Kick this project off by tracking down common workshop tools such as a power drill (with an assortment of drill bits and a countersink), a hand-held electric saber saw, a screwdriver, some wood glue (Elmer's Glue-All is fine), and a sheet or two of fine sandpaper. You'll also need 14 No. 8 X 1-1/4" flathead wood screws, a can of wood putty, a piece of string, some polyurethane or shellac, and a paintbrush.
Once you've gathered all of your equipment, cut the plank of wood into five pieces with the dimensions shown in the image gallery (remember that a standard 1" X 12" board is actually 3/4" thick and slightly over 11" wide). Don't worry about the rounded ends right now . . . you'll take care of them in the next few steps.
After the board is cut and set aside, enlarge the grid pattern in the image gallery so that the squares are 1" X 1" in size, then trace the shape on the larger grid and transfer it onto the two 11" X 13" side pieces.
Next, take your saber saw (or use a jigsaw if you have one) and cut out the scallop shapes on these two sections. Then, measure 11-inches from one end of the 3/4" X 10-1/4" X 16" back piece (the side that you measure from will become the bottom) and pencil a line across the board at this point. Determine the center of the line, and – with this mark as the pivot point – draw an arc across the top of the board from one side to the other using a pencil and length of string as a compass).
You also might want to make a handle for your stool by marking off a 1-1/2" X 3-1/2" ellipse directly in the center of the back piece, about three-quarters of an inch down from the top edge. With this done, you can cut the stool's back to the rounded shape as shown, and carve out the hole for the handle (you'll have to drill a starting hole within the "handle" first, then cut the piece of wood out with your saber saw).
Now place the back of the stool upright on a flat surface, and position the two side sections next to it so that the edges of the 11" X 13" boards are flush with the back of the 10-1/4" X 16" piece. Drill three 7/64" pilot holes (about 5 inches apart) through each side board and into the edge of the back piece, then use a 6/32" bit and enlarge the holes in the side boards to accommodate the screw shoulders. Finally, countersink these enlarged holes on the outer surface . . . so the screws will be recessed when they're installed.
At this point you should temporarily fasten the back and side pieces together, then take your two 3/4" X 5" X 10-1/4" boards and place them in position . . . with the top of the lower step five inches above the bottom of the stool and its forward edge about one and a half inches behind the stool's front edge. The upper step should be flush against the back of the stool with its top surface five inches above the top of the lower step.
When the step boards have been positioned correctly, drill your 7/64" "pilot" holes through the stool sides and into the steps . . . two (about four inches apart) in the end of each step board should be fine.
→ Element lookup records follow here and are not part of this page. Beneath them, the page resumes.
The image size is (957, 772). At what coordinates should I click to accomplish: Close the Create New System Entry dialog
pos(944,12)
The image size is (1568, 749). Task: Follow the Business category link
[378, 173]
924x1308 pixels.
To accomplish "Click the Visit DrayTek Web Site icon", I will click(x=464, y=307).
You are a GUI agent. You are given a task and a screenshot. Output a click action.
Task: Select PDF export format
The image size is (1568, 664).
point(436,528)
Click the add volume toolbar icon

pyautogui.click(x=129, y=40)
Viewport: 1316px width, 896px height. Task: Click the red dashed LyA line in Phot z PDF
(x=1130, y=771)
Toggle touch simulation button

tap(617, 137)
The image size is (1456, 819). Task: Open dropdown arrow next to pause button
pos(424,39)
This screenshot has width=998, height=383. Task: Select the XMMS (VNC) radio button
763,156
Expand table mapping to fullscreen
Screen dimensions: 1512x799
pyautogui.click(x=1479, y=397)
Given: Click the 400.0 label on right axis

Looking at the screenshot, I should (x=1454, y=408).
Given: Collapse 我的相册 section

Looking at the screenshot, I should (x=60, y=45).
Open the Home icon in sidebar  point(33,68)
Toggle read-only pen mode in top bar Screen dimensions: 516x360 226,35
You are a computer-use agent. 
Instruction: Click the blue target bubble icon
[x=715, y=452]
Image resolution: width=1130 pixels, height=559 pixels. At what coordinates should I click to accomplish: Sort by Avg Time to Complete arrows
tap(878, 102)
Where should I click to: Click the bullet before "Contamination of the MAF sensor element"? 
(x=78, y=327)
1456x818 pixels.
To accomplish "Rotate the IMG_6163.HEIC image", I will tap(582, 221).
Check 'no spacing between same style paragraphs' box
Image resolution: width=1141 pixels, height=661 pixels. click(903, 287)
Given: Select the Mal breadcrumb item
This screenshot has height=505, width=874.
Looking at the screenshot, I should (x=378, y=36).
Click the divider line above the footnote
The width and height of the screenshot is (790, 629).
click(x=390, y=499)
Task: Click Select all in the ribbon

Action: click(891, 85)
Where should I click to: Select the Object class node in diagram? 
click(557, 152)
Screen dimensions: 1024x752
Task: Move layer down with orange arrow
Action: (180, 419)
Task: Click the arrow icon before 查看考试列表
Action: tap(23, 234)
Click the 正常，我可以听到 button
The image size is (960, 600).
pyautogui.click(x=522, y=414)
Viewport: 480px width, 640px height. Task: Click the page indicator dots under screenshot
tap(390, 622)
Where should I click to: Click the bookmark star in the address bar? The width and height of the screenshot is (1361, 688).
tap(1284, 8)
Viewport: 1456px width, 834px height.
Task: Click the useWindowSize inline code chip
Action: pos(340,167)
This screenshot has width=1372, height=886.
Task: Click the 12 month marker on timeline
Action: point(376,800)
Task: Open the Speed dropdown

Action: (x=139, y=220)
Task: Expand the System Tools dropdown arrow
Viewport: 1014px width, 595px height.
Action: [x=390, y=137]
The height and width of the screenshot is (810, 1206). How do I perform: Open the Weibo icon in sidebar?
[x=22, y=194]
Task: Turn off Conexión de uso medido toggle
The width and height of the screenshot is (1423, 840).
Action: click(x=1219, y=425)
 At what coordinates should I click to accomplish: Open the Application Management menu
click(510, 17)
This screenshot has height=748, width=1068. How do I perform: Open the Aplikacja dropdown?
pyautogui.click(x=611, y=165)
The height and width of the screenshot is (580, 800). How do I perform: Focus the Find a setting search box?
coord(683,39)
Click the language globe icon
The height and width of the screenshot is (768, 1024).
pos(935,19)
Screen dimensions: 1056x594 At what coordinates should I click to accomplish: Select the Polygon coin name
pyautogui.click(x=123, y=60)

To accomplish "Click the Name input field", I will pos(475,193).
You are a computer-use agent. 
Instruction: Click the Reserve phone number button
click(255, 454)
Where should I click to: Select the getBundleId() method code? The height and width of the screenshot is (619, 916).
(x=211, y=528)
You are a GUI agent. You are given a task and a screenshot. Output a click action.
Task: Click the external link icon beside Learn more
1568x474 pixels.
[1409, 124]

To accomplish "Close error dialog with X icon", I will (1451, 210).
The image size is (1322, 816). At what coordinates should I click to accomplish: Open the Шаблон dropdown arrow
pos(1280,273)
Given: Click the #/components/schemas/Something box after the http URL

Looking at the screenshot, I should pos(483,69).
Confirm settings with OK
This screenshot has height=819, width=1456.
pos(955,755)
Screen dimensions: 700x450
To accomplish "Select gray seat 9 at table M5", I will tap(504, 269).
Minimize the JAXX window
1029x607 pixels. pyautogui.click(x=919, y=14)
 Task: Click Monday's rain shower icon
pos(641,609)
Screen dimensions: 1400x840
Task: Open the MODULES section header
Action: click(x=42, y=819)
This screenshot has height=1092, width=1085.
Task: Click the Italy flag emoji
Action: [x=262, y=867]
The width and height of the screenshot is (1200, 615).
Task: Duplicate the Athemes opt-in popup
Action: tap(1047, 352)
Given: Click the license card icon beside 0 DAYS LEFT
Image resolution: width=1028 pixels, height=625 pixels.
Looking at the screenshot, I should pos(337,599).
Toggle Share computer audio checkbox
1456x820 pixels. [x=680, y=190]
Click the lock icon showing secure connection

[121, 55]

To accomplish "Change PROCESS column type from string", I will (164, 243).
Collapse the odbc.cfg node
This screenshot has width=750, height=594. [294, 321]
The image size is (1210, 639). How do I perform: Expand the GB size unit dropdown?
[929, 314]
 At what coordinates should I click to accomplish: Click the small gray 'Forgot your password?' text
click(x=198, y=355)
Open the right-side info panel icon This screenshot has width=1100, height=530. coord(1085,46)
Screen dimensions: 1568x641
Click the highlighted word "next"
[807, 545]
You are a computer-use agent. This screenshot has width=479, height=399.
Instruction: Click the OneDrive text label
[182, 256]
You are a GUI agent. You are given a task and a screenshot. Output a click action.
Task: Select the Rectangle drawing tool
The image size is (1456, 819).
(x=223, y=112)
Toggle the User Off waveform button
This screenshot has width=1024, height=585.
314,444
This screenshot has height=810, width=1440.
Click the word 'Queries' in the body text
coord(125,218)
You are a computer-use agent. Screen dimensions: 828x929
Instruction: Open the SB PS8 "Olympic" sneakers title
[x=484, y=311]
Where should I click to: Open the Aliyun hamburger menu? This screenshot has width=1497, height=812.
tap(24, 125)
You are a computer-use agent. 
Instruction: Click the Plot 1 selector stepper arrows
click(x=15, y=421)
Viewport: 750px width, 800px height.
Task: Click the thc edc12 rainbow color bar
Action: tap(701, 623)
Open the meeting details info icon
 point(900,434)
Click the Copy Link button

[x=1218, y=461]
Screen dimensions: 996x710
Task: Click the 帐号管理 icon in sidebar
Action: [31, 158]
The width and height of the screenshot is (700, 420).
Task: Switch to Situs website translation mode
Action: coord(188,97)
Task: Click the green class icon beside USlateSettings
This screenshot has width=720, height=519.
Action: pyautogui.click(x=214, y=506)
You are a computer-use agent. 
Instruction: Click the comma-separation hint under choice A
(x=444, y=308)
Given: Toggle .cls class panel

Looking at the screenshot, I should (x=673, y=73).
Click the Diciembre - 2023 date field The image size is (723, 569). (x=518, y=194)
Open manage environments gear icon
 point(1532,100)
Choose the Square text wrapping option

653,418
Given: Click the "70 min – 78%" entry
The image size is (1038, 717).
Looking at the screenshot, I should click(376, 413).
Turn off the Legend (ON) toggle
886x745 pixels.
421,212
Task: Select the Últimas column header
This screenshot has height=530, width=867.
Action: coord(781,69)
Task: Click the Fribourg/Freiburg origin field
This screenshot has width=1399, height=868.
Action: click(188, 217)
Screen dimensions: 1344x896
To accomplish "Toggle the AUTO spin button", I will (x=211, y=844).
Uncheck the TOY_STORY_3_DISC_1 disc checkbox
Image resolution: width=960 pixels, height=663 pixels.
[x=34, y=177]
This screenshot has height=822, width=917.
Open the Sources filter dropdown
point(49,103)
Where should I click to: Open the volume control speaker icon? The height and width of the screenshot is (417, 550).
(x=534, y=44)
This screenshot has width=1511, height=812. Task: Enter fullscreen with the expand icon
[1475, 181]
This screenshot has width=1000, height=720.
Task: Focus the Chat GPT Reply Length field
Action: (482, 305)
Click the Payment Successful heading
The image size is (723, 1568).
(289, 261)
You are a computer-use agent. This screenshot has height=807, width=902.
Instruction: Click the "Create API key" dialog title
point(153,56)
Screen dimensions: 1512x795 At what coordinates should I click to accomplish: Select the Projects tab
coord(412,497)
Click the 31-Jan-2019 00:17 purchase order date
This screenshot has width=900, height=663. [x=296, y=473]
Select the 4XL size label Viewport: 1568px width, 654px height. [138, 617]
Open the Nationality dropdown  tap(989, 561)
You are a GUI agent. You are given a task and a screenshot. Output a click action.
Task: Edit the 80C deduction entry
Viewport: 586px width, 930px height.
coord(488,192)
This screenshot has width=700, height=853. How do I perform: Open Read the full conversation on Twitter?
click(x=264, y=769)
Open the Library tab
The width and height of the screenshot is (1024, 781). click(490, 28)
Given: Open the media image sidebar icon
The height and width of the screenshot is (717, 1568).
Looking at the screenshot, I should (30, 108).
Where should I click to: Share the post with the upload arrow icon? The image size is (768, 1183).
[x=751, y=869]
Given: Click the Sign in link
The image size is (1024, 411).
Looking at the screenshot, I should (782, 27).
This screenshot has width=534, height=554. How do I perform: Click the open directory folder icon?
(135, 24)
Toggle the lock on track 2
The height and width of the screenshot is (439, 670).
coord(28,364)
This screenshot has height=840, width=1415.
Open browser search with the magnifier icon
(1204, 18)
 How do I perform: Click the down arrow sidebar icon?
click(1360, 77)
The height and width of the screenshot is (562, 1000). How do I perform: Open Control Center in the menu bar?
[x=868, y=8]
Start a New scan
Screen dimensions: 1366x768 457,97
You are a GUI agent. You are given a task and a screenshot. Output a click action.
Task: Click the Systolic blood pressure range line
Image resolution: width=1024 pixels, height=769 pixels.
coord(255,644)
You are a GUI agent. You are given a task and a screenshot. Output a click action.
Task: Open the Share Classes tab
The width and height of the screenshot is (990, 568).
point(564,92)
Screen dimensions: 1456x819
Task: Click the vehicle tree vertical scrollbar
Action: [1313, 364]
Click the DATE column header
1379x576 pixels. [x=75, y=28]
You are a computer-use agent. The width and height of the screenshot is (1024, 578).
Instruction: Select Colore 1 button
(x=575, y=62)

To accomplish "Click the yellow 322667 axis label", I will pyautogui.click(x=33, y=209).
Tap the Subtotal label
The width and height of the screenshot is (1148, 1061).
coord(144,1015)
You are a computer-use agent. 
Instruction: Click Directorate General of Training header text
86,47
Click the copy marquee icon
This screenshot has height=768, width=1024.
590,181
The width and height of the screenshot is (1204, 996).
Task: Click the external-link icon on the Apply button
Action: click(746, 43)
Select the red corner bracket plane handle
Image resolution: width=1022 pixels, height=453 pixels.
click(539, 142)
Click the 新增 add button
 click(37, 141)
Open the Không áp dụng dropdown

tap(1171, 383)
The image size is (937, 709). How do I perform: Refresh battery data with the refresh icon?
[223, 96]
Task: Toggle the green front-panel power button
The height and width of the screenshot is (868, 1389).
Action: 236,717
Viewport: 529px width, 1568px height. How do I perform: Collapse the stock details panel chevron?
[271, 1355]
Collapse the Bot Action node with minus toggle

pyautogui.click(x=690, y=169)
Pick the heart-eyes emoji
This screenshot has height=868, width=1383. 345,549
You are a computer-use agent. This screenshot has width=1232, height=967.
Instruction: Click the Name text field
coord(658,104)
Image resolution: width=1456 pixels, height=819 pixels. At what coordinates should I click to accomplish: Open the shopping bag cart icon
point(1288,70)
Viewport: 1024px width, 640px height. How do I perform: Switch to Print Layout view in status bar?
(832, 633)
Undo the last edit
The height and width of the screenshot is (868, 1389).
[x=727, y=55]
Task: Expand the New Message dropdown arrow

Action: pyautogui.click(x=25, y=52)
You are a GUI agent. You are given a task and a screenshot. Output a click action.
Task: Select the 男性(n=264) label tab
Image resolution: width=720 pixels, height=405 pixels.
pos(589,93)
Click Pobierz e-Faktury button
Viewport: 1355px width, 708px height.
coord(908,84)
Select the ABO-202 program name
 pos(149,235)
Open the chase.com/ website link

Then, enlarge the holes in the stool sides with a 5/32" bit as before, and countersink the outer surfaces of the holes.
Remove the screws that hold the stool's back and sides together and smooth all of the surfaces of the wood with some fine sandpaper. Then, run a bead of glue along all the screw-fastened surfaces where wood meets wood and assemble the stool with your No. 8 X 1 1/4 wood screws.
Finally, fill all the screwhead holes with some wood putty, sand the filler smooth, and cover the entire step saver with the polyurethane or shellac of your choice. Let the sealant dry, and your tyke's new "toy" is ready for use.
Yep, Gail couldn't be happier with her handmade stepstool . . . and no wonder. "It saves a lot of wear and tear on us big folks, and at the same time gives our daughter a chance to learn . . . believe me, that youngster could barely wait for the shellac to dry and her world to grow!"